D'autres mesures indiquées dans l'Appel de Paris préconisent le retrait du marché des produits organobromés en raison de leurs très grandes réactivités avec l'ozone et donc de la possibilité d'aggraver la disparition de la couche d'ozone stratosphérique. Certaines concernent encore les modalités d'autorisation de mise sur le marché des pesticides, additifs alimentaires et cosmétiques selon une procédure réglementaire comparable à celles utilisées pour les médicaments.
Les scientifiques demandent également la réduction programmée de l'utilisation des pesticides, le développement de l'agriculture biologique, et, à ce titre, une réforme de la politique agricole commune.
Outre la nécessité d'orienter le 7ème programme cadre de la communauté européenne pour la recherche et le développement technologique en direction de l'écologie et de la prévention des maladies environnementales, et non pas seulement en direction de la génétique et des traitements, les scientifiques prônent la création d'une nouvelle discipline médicale : la médecine environnementale.
Rappelons que l'Appel de Paris* a été lancé en mai 2004 par 76 personnalités françaises et étrangères et notamment du cancérologue Dominique Belpomme à l'origine de cette initiative, pour combattre la pollution chimique et les maladies liées à l'environnement. Il a recueilli l'adhésion et l'appui de personnalités éminentes telles que les deux Prix Nobel de Médecine français, les Prs François Jacob et Jean Dausset, de nombreux membres des Académies des Sciences et de Médecine parmi lesquels les Prs Jean Bernard, Yves Coppens, François Gros, Lucien Israel, Luc Montagnier, des personnalités médiatiques, humanistes comme Nicolas Hulot, Albert Jacquard, Boutros Boutros-Ghali (ancien secrétaire général de l'ONU).
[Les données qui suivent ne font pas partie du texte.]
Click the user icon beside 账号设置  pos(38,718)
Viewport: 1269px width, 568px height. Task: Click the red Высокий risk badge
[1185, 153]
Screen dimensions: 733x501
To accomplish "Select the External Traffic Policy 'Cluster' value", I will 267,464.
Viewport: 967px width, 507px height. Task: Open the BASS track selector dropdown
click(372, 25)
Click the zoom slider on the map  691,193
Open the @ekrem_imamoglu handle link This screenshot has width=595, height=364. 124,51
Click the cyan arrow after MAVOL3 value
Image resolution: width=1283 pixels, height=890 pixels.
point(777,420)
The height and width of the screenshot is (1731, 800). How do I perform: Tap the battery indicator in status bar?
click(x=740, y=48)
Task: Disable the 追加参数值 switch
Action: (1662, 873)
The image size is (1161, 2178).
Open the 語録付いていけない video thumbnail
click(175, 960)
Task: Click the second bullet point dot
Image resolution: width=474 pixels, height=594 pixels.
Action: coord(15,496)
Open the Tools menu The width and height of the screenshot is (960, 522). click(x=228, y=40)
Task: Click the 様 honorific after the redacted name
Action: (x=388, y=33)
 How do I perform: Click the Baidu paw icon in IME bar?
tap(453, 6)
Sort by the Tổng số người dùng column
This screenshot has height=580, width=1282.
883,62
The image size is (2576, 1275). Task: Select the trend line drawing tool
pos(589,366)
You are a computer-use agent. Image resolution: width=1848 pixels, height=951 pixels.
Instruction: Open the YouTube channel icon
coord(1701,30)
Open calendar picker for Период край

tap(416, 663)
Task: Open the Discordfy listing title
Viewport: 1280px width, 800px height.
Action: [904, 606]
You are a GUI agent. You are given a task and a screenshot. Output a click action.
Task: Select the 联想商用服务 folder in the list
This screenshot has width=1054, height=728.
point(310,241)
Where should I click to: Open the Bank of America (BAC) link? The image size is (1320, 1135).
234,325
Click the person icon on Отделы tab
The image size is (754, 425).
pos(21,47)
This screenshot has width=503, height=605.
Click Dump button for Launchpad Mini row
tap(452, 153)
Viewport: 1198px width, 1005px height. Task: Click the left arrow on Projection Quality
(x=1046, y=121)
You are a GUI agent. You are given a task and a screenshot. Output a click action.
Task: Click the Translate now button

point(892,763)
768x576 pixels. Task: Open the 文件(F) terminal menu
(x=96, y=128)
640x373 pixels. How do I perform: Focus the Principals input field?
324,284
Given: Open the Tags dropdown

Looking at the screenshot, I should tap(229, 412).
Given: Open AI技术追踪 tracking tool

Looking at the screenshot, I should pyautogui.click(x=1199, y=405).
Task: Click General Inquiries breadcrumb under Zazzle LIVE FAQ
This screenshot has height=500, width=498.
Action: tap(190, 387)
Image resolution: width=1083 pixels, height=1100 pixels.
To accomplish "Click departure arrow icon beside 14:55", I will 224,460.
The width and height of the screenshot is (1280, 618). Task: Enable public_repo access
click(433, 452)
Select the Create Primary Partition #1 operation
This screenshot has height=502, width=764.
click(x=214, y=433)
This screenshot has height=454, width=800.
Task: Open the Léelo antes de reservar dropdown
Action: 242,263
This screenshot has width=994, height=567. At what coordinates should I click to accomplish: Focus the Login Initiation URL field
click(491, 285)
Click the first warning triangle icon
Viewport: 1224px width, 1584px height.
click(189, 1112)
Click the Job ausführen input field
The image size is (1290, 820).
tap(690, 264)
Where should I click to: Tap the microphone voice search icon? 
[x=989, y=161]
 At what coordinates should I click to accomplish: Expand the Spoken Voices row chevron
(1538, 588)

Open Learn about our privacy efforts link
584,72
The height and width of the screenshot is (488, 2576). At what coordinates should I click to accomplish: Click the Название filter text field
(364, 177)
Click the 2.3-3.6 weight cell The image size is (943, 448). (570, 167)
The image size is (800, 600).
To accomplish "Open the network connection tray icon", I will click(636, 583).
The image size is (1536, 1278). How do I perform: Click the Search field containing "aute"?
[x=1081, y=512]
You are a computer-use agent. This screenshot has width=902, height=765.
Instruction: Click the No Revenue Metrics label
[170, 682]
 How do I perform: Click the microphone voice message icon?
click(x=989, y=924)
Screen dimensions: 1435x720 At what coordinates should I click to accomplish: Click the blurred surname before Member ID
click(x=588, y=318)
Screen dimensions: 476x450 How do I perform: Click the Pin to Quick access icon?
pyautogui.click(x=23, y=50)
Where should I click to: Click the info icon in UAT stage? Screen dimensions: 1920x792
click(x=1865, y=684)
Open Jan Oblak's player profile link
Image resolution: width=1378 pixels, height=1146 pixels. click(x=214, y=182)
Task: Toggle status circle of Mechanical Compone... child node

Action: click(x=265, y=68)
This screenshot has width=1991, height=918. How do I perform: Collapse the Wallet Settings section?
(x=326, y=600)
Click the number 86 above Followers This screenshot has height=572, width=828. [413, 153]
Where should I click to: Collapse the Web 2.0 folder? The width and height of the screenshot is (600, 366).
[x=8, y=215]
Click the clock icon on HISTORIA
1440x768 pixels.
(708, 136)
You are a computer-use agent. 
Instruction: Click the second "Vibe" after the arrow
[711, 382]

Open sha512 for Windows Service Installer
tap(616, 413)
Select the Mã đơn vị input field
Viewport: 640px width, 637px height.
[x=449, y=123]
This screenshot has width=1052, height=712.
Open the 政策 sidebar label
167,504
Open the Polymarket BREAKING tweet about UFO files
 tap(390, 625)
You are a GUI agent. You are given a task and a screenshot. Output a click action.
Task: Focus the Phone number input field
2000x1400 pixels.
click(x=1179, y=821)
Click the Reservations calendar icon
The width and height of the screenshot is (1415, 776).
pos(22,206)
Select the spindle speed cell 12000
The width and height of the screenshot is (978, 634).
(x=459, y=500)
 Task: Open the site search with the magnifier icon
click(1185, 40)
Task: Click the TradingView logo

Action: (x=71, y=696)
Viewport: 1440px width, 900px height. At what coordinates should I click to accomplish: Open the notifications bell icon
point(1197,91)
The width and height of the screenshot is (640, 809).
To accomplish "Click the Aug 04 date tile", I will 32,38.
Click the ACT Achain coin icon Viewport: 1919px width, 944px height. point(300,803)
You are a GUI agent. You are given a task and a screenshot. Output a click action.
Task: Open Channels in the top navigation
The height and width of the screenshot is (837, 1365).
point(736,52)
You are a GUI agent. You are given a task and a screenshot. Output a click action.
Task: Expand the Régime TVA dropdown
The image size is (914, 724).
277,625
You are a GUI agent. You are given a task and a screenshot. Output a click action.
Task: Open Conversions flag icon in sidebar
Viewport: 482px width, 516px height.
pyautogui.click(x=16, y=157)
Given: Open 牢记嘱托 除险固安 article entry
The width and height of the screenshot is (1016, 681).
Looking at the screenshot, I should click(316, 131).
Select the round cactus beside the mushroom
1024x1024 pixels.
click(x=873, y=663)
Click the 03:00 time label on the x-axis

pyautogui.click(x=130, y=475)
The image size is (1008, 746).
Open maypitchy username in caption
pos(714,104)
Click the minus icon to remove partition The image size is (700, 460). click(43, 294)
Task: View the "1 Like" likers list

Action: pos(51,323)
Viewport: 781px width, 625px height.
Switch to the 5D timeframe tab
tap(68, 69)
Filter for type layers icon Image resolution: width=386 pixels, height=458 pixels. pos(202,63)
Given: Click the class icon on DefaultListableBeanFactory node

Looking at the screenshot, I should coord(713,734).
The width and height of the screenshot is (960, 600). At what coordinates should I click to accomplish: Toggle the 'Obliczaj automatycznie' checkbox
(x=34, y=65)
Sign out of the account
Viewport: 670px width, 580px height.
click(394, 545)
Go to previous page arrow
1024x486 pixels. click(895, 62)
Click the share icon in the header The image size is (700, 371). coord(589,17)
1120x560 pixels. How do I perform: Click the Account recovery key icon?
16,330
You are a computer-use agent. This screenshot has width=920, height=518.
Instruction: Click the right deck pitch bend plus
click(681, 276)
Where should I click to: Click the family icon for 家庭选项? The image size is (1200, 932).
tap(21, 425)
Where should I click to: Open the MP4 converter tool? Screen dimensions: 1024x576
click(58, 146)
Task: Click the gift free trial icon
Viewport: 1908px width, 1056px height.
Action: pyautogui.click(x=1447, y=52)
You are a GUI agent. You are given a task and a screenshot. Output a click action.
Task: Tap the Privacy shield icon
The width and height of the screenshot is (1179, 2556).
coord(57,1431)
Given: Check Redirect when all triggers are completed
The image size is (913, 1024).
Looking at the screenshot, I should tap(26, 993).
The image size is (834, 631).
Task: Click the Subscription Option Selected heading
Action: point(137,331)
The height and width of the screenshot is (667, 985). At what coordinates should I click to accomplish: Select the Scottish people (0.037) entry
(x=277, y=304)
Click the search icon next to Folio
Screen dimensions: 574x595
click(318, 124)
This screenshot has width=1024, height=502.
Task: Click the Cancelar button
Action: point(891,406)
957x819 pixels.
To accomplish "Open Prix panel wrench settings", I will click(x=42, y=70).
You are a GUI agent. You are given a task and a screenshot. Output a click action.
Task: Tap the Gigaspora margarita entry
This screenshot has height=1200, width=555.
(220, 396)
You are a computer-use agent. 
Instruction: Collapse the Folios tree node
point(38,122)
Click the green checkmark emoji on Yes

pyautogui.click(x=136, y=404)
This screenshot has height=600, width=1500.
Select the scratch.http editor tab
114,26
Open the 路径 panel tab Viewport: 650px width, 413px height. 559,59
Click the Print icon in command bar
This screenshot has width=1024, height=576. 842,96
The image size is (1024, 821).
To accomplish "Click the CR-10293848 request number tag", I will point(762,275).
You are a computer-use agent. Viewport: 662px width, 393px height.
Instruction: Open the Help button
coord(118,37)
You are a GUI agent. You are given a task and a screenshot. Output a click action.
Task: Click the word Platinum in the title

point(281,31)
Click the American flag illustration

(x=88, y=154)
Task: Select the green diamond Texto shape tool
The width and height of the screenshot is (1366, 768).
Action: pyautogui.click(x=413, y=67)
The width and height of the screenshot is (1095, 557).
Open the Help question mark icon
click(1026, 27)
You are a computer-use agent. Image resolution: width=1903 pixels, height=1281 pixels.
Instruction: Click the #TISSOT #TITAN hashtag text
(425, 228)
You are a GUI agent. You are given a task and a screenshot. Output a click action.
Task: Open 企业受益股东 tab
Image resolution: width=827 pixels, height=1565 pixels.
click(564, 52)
Aujourd'hui, un millier de scientifiques internationaux, 1.500 ONG et 200.000 citoyens ont apporté leur signature à l'Appel. Il est signé par le Conseil national de l'Ordre des médecins ainsi que par l'ensemble des conseils nationaux de l'ordre des médecins et syndicats médicaux des 25 Etats membres de l'Union européenne regroupés au sein du Comité permanent des médecins européens représentatif des deux millions de médecins européens. L'objectif est de récolter, à l'échelle européenne, un million de signatures pour avoir du poids dans le processus décisionnel européen et les inciter à agir.